What Is the Bonferroni Correction?
Bonferroni is the simplest way to keep multiple comparisons from producing bogus wins. If you are running k tests and want an overall false positive rate of alpha, require each individual test to clear alpha / k. It trades statistical power for a strict family-wise error guarantee.
Also Known As
- Data science teams: Bonferroni, alpha adjustment, family-wise error rate control
- Growth teams: multi-variant correction
- Marketing teams: the "divide alpha by number of variants" rule
- Engineering teams: FWER correction
How It Works
Imagine running an A/B/C/D test with 10,000 visitors per variant and three comparisons against control. At a naive alpha of 0.05, each test has a 5% false-positive chance, and the probability that at least one of three is a false positive is roughly 14%. Bonferroni fixes this by requiring each test clear p < 0.0167 (0.05 / 3). If one of your challengers gets p = 0.025, it looked significant at first glance — but after correction, it is not.
Best Practices
- Do apply Bonferroni when any false positive carries serious cost (e.g., pharma-style decisions).
- Do pre-specify which metrics are primary so you are only correcting across real hypotheses.

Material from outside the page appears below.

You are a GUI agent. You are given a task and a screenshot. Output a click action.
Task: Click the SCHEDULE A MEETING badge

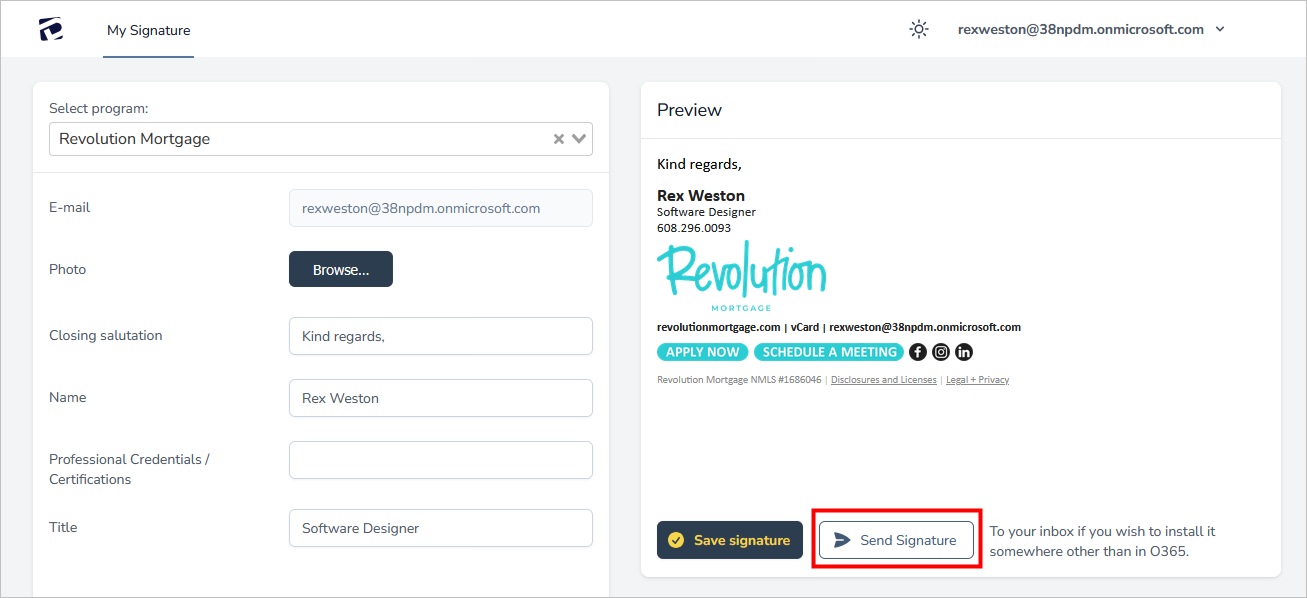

- Do consider Holm-Bonferroni for a slightly more powerful alternative with the same guarantee.
- Do not apply Bonferroni across dozens of exploratory metrics; switch to FDR methods instead.
- Do not correct within a single test that already reports a single primary metric.
Common Mistakes
- Forgetting that peeking across time is also a multiple comparisons problem.
- Applying Bonferroni across correlated metrics where it overcorrects severely.
- Treating Bonferroni as the only option when FDR methods would be more appropriate.
Industry Context
- SaaS/B2B: Multi-variant tests are common; Bonferroni keeps you honest.
- Ecommerce/DTC: Primary-metric discipline often avoids the need for corrections entirely.
- Lead gen/services: Small-sample programs already lack power; Bonferroni can crush it further.
The Behavioral Science Connection
Bonferroni counteracts what behavioral economists call "the dredging bias": the human tendency to find meaning in any surface you examine long enough. Kahneman's "looking for patterns in randomness" describes precisely what unchecked multiple testing produces. Bonferroni is a statistical rule that enforces modesty.
Key Takeaway
Use Bonferroni when false positives are expensive and comparisons are few; switch to FDR methods when you have many exploratory tests.